======== Fonte ========

Um outro elemento importante na teoria Kelsiana para essa análise é o conceito de dever jurídico, o qual é definido a partir da previsão na norma de que determinada conduta é condição para uma sanção. Nesse sentido, o sujeito que contém o dever é aquele que com sua atuação pode violar a norma e provocar a sanção, ou respeitá-la, evitando a punição. Contudo, a sanção não precisa ser aplicada àquele que violou o dever, aproximando-se de uma lógica de responsabilidade quase objetiva, no sentido jurídico. Essa lógica estabelece que não importa quem praticou o ato, mas quem o direito escolhe como destinatário da punição, ou seja, é possível aplicar a sanção a outro indivíduo, desde que exista uma relação normativa prevista pela ordem jurídica.
Diante do exposto, aplicando a teoria de Kelsen, é possível, a partir do princípio da imputação, compreender a responsabilidade penal da pessoa jurídica. Isso porque, ao definir o ato como o foco da aplicação da sanção, aproxima-se da lógica do Direito Penal, como explicita Rodrigo Iennaco de Moraes[3]: “a conduta sempre será o ponto inicial da teoria do delito- e o ponto final da imputação”. Nesse sentido, caso o ordenamento permita, é possível definir o ente coletivo como destinatário da punição, mesmo diante da inexistência de vontade psicológica, pois basta existir uma relação normativa que possibilite a imputação da ação de um sujeito a outrem.

======== Registros de origem ========

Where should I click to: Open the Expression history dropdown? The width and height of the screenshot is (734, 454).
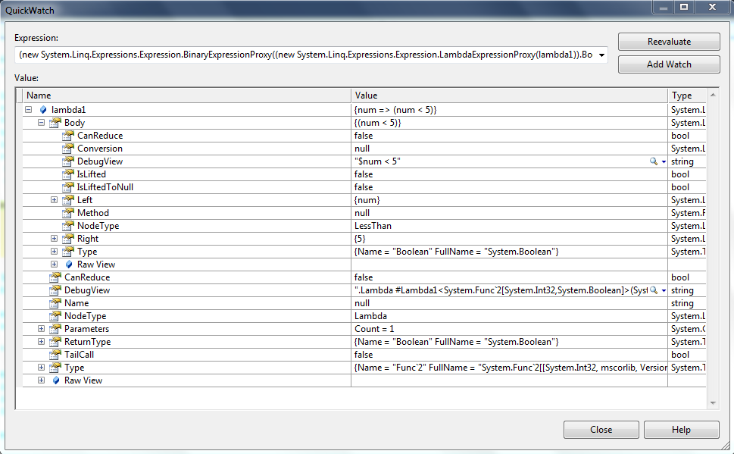602,55
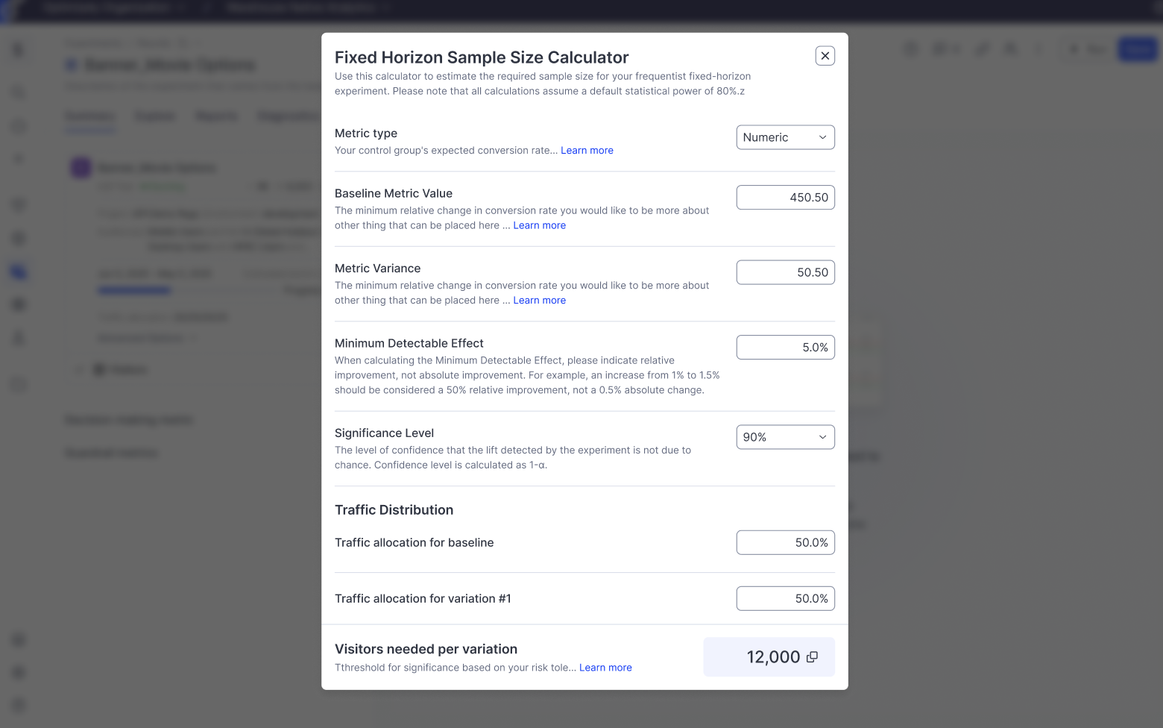
Task: Click the blurred blue progress bar
Action: click(134, 290)
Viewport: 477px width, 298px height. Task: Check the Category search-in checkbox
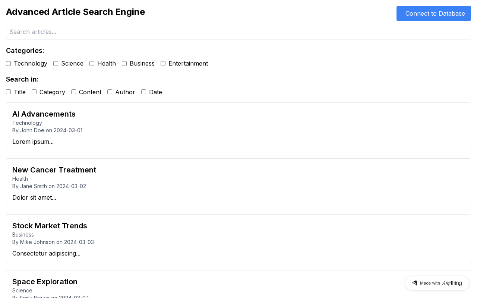[x=34, y=92]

========

§ Lista de tarefas
(a) Liste, na ordem em que aparecem, todas as palavras do texto sobre responsabilidade penal que começam com letra maiúscula sem abrir uma frase.
(b) Por favor, reproduza fielmente as linhas de todos os registros, sem incluir as imagens na resposta.
O texto e os registros têm origens distintas.

§ As soluções
(a) Kelsiana, Kelsen, Direito, Penal, Rodrigo, Iennaco, Moraes

(b)
Where should I click to: Open the Expression history dropdown? The width and height of the screenshot is (734, 454).
602,55
Task: Click the blurred blue progress bar
Action: click(134, 290)
Viewport: 477px width, 298px height. Task: Check the Category search-in checkbox
[x=34, y=92]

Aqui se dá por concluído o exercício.